Replacing real-time timers with a cpu time timer will still hang. This suggests that handling of E_INTR for system calls is not the issue.

eshcherb commented 4 years ago

Could you upload the test with cpu time timer?

mxz297 commented 4 years ago

You can replace the a real-time timer with a cpu timer by changing line 65 of the "MatrixTranpose.cpp".

I have a section of comments before line 65 stating how to do it:

    /*  REALTIME timer can interrupt syscalls, but CPUTIME timer will not.
     *  Replacing CLOCK_REALTIME with CLOCK_PROCESS_CPUTTIME_ID to measure
     *  CPU time will still hang
     */
mxz297 commented 4 years ago

@eshcherb We found that the hang has nothing to do with roctracer. In the example attached below, the code does not link against roctrocer and still hangs in the same way. This means that the bug is in the rocm runtime. Where should I report this bug? Or can you forward my reproducer to the responsible developers?

WORK REQUEST:
Write out, word for word, the passage of the forum thread on the timer hang between "You can replace" and "timer will not.", inclusive.

DATASET EXTRACT:
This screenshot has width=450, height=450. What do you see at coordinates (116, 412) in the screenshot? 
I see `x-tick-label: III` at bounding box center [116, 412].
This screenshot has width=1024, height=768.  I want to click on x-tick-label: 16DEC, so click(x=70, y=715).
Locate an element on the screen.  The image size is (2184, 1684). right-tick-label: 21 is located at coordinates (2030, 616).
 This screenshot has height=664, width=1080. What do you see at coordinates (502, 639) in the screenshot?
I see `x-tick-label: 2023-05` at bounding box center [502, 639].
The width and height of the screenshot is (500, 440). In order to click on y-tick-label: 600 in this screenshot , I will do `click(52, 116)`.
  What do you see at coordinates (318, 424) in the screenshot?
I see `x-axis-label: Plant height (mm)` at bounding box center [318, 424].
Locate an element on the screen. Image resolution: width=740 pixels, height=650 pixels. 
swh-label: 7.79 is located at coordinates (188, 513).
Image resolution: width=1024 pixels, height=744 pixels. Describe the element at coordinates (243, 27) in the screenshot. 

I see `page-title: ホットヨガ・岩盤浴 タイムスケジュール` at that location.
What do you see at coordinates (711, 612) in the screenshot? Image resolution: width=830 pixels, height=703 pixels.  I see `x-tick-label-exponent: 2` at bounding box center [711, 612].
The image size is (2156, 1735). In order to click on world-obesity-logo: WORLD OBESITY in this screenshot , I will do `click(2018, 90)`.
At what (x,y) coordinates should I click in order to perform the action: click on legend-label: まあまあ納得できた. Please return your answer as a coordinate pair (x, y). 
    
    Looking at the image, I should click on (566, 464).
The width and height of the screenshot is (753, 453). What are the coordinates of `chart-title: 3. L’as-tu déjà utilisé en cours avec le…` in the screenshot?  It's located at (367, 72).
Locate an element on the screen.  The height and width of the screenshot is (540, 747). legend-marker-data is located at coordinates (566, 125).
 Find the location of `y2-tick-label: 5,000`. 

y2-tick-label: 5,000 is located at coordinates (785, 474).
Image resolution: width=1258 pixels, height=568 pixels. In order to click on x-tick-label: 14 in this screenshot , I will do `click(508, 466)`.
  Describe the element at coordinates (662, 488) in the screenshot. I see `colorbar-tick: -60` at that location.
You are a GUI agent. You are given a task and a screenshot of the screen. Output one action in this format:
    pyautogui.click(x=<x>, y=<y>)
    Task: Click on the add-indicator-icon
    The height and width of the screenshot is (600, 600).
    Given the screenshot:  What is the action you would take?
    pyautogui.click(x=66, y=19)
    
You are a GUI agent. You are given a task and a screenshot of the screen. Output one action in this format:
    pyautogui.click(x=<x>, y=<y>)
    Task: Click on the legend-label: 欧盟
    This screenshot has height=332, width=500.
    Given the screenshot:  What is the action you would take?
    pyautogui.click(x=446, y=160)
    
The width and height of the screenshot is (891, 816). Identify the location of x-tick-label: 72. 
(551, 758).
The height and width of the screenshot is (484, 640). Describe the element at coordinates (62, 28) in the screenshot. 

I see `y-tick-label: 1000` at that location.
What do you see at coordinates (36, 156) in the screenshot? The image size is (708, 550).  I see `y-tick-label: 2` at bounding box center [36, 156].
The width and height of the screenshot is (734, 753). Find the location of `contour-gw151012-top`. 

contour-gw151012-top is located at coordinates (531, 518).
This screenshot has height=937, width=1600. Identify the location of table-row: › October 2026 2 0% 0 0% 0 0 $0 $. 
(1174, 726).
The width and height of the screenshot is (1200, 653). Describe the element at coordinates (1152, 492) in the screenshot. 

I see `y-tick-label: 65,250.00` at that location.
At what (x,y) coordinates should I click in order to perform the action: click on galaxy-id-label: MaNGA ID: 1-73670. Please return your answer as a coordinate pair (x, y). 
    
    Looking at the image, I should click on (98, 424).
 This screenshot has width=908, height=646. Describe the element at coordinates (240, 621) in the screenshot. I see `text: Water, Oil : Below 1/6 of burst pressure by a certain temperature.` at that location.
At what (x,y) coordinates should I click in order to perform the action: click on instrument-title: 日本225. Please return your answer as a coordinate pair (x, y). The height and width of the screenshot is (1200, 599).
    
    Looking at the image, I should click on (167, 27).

REPLY TO THE EXERCISE:
You can replace the a real-time timer with a cpu timer by changing line 65 of the "MatrixTranpose.cpp".

I have a section of comments before line 65 stating how to do it:

    /*  REALTIME timer can interrupt syscalls, but CPUTIME timer will not.